>>>
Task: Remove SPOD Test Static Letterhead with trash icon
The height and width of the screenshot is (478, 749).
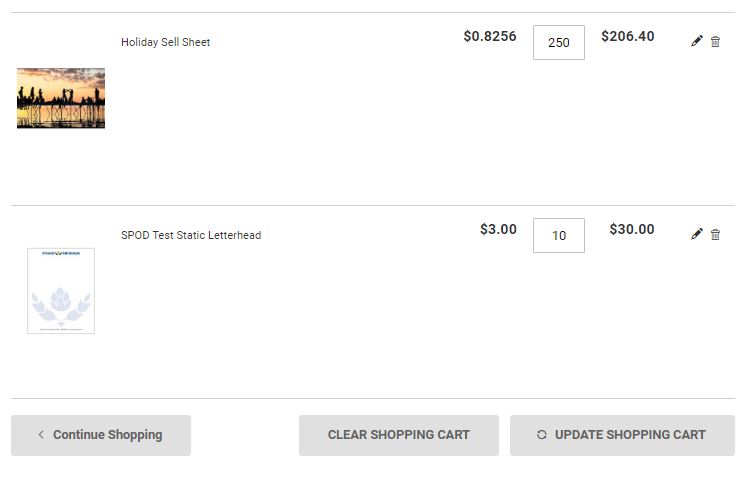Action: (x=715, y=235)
<<<
>>>
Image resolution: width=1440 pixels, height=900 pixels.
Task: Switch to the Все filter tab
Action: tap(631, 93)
<<<
>>>
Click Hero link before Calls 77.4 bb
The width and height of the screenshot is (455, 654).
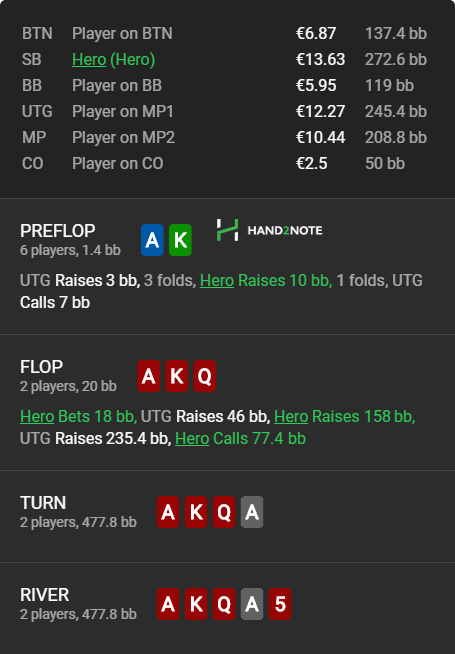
<<<
In the material above, transcribe exactly the lines beginning at the one with "Click Hero link before Calls 77.4 bb" and ending at the one with "The width and", both included.

Click Hero link before Calls 77.4 bb
The width and height of the screenshot is (455, 654).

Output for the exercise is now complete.